Set down each entry below exactly as written, keeping the pictures out.

Records for processing section start

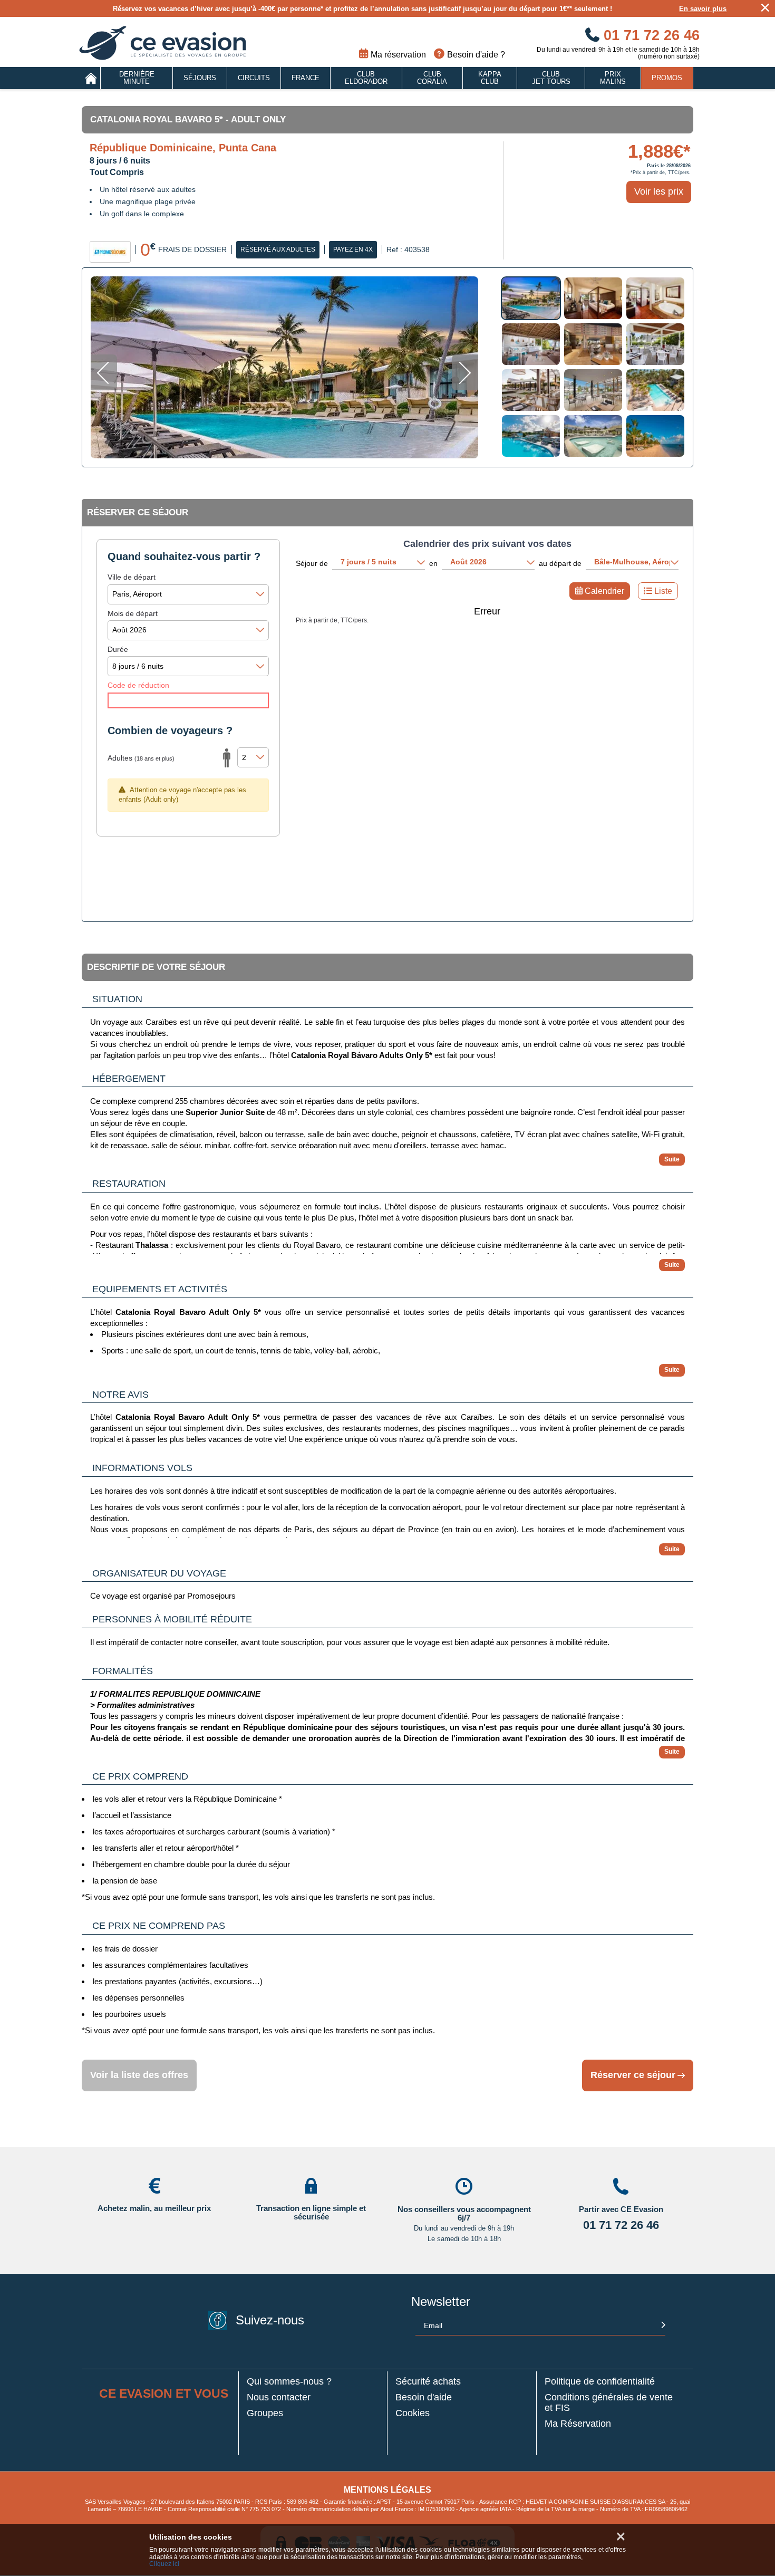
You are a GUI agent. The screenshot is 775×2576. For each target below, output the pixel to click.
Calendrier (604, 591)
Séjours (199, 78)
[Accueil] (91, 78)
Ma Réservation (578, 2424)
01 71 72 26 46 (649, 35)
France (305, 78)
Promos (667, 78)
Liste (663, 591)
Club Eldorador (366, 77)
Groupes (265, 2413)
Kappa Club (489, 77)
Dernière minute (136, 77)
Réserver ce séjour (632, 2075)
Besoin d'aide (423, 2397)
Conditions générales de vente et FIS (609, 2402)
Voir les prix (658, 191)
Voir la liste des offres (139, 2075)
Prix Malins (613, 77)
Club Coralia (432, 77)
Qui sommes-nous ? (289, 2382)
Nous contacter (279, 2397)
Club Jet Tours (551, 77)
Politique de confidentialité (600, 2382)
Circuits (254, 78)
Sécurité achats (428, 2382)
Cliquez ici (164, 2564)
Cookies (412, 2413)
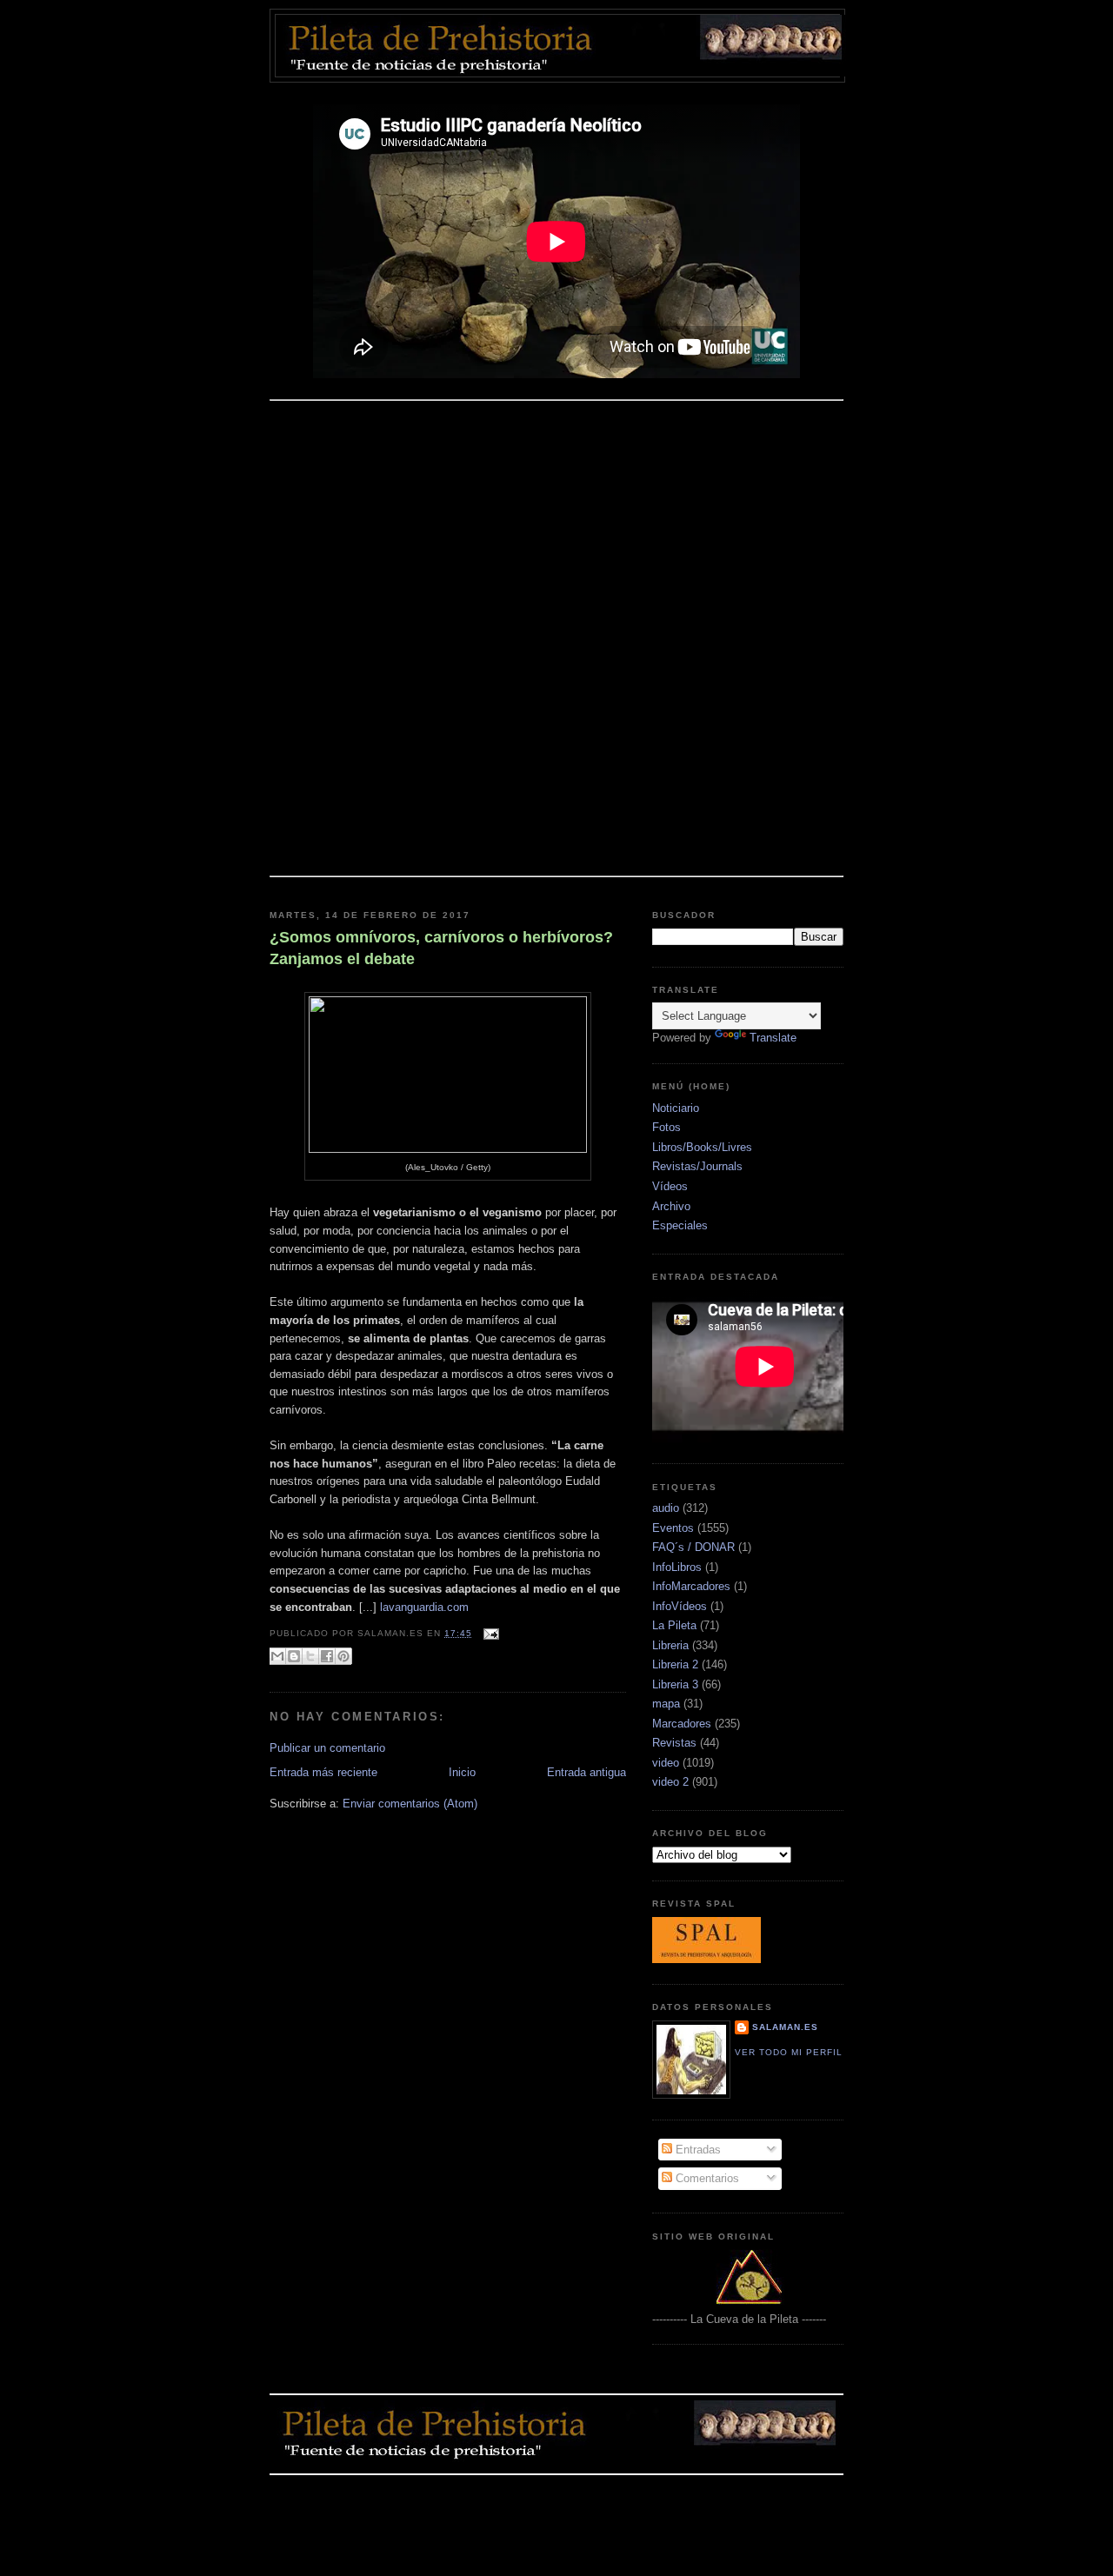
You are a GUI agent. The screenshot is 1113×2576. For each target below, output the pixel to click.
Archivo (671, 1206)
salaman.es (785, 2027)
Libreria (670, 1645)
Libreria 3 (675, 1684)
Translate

Records for processing section end

• _Answer area_
You are a GUI agent. The screenshot is 775×2576. For each target below, output the pixel to click.
Calendrier (604, 591)
Séjours (199, 78)
[Accueil] (91, 78)
Ma Réservation (578, 2424)
01 71 72 26 46 (649, 35)
France (305, 78)
Promos (667, 78)
Liste (663, 591)
Club Eldorador (366, 77)
Groupes (265, 2413)
Kappa Club (489, 77)
Dernière minute (136, 77)
Réserver ce séjour (632, 2075)
Besoin d'aide (423, 2397)
Conditions générales de vente et FIS (609, 2402)
Voir les prix (658, 191)
Voir la liste des offres (139, 2075)
Prix Malins (613, 77)
Club Coralia (432, 77)
Qui sommes-nous ? (289, 2382)
Nous contacter (279, 2397)
Club Jet Tours (551, 77)
Politique de confidentialité (600, 2382)
Circuits (254, 78)
Sécurité achats (428, 2382)
Cliquez ici (164, 2564)
Cookies (412, 2413)
You are a GUI agent. The screenshot is 1113×2576. For each target below, output the pixel to click.
Archivo (671, 1206)
salaman.es (785, 2027)
Libreria (670, 1645)
Libreria 3 (675, 1684)
Translate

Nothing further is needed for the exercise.